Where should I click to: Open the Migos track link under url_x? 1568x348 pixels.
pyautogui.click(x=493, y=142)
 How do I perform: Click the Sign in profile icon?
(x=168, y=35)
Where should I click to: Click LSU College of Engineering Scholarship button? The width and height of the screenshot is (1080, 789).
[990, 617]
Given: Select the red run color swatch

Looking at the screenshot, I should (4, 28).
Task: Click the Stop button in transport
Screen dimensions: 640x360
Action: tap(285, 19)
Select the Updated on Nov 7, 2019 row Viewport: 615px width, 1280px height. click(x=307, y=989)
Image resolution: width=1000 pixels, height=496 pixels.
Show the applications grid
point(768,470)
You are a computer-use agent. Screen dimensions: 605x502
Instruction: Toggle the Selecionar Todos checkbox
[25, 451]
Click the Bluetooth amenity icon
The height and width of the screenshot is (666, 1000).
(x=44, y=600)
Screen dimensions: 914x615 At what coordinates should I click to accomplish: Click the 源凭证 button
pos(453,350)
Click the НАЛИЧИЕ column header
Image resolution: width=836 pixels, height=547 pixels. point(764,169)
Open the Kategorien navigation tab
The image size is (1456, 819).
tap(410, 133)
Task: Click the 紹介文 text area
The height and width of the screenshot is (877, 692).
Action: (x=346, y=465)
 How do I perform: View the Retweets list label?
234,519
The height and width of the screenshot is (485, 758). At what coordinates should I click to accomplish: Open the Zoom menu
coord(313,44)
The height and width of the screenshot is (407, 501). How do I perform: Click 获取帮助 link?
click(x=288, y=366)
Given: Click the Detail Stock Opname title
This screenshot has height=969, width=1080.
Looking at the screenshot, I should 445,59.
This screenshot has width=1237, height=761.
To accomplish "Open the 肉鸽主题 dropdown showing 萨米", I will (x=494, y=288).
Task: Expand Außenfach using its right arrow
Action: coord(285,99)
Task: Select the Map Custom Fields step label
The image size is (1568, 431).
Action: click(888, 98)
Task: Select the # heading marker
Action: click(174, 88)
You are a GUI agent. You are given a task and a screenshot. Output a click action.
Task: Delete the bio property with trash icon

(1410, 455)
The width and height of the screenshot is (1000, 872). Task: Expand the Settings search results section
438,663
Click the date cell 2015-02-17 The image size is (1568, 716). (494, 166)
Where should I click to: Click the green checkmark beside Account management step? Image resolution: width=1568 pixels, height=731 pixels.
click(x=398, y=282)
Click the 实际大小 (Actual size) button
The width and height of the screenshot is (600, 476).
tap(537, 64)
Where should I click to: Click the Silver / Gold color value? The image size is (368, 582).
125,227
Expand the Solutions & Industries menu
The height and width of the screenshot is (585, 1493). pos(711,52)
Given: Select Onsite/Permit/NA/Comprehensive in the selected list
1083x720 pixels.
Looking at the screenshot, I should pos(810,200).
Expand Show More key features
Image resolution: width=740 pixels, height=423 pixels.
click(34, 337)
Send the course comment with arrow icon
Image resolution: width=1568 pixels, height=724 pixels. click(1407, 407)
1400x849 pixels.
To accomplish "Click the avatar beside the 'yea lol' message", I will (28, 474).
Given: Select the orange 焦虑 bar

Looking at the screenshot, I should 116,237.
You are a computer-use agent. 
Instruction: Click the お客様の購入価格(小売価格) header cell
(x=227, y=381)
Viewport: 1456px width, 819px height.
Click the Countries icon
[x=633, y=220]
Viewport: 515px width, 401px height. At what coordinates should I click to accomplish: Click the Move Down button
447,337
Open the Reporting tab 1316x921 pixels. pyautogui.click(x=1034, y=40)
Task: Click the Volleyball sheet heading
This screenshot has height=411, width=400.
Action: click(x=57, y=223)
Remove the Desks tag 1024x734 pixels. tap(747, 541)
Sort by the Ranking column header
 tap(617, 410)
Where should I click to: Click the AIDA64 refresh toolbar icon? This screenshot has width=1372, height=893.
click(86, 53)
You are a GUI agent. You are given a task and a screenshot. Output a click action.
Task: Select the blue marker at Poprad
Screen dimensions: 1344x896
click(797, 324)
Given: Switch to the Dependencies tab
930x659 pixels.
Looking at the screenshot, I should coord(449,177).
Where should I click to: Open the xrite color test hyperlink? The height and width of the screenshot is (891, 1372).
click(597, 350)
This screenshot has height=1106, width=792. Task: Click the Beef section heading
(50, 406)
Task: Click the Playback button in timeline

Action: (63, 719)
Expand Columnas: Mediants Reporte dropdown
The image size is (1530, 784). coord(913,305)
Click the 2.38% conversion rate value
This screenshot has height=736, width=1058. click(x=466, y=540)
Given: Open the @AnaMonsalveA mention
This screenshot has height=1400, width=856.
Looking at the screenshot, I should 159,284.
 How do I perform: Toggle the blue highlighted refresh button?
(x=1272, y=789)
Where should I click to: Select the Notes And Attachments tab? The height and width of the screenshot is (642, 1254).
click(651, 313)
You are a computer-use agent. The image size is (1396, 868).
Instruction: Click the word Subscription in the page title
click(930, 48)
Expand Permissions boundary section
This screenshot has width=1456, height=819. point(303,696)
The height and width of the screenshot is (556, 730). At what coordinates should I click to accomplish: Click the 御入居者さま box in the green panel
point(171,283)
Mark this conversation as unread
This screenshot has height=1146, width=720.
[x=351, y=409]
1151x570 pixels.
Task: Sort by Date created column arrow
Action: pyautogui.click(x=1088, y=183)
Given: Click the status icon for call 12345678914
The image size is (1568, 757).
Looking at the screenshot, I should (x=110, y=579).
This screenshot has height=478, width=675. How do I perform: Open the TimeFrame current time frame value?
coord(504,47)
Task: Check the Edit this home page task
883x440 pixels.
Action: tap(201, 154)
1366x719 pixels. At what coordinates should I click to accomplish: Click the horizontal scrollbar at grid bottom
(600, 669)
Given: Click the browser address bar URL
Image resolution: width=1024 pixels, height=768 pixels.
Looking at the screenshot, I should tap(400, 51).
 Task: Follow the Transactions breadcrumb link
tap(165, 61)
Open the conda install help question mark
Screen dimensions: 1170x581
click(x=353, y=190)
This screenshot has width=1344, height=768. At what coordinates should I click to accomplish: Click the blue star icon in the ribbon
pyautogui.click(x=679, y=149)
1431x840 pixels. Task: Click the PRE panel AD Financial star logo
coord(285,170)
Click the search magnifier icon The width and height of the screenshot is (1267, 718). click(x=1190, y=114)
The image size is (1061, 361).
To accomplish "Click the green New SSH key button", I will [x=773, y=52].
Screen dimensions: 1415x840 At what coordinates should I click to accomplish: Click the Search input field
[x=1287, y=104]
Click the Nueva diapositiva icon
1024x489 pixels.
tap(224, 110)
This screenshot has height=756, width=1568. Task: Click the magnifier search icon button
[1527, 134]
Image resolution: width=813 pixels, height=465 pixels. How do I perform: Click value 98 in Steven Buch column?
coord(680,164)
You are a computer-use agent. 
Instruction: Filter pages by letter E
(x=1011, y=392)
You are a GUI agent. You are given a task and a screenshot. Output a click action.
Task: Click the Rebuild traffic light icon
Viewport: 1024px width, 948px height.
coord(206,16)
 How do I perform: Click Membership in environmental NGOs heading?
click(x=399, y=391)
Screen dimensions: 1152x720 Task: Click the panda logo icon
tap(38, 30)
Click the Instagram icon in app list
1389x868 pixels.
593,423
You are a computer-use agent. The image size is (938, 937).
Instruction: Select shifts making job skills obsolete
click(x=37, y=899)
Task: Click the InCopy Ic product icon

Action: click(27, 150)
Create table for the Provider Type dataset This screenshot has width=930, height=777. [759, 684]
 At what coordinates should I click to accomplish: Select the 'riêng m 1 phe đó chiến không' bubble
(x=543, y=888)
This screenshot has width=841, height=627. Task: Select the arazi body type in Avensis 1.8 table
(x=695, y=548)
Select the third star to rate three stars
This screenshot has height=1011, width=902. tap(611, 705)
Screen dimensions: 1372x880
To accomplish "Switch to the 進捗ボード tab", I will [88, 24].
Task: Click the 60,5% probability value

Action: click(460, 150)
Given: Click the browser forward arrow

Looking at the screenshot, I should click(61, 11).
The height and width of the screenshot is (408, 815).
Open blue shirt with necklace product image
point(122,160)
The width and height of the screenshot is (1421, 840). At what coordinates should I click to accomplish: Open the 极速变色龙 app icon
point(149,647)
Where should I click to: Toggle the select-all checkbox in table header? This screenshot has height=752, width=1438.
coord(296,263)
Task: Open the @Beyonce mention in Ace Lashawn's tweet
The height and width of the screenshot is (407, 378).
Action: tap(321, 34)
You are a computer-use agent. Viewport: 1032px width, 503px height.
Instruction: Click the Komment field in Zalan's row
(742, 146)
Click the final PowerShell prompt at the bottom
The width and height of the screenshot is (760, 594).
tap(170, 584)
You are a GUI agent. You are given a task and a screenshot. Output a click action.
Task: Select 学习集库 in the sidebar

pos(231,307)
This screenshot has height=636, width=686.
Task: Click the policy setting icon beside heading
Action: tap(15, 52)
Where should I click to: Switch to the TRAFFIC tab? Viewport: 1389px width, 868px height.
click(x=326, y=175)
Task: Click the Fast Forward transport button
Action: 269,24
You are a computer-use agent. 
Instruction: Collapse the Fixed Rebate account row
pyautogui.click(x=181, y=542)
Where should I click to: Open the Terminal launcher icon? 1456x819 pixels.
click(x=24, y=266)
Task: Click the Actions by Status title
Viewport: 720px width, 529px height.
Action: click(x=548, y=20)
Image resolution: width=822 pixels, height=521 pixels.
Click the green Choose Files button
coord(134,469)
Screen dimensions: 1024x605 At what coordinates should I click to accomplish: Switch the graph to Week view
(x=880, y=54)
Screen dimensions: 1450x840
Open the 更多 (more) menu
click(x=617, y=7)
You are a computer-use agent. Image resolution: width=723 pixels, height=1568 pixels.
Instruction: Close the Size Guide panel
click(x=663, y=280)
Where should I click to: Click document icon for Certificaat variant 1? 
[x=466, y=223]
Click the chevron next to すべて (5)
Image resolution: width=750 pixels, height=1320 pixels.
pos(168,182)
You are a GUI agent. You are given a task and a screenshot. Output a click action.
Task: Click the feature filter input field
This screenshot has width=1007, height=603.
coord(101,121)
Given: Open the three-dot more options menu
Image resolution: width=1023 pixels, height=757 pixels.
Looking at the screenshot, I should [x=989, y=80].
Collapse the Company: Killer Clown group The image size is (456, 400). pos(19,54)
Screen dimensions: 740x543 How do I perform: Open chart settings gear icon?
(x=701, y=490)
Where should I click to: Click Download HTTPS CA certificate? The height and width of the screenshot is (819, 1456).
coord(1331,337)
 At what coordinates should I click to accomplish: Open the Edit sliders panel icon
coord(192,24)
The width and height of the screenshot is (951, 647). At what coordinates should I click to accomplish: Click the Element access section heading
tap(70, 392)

• **WHAT THIS TASK INVOLVES**
Please reproduce the lines of the records above, beginning with the first line and stopping after the line that contains "Select the Updated".

• **THE REPLY**
Where should I click to: Open the Migos track link under url_x? 1568x348 pixels.
pyautogui.click(x=493, y=142)
 How do I perform: Click the Sign in profile icon?
(x=168, y=35)
Where should I click to: Click LSU College of Engineering Scholarship button? The width and height of the screenshot is (1080, 789).
[990, 617]
Given: Select the red run color swatch

Looking at the screenshot, I should (4, 28).
Task: Click the Stop button in transport
Screen dimensions: 640x360
Action: tap(285, 19)
Select the Updated on Nov 7, 2019 row Viewport: 615px width, 1280px height. click(x=307, y=989)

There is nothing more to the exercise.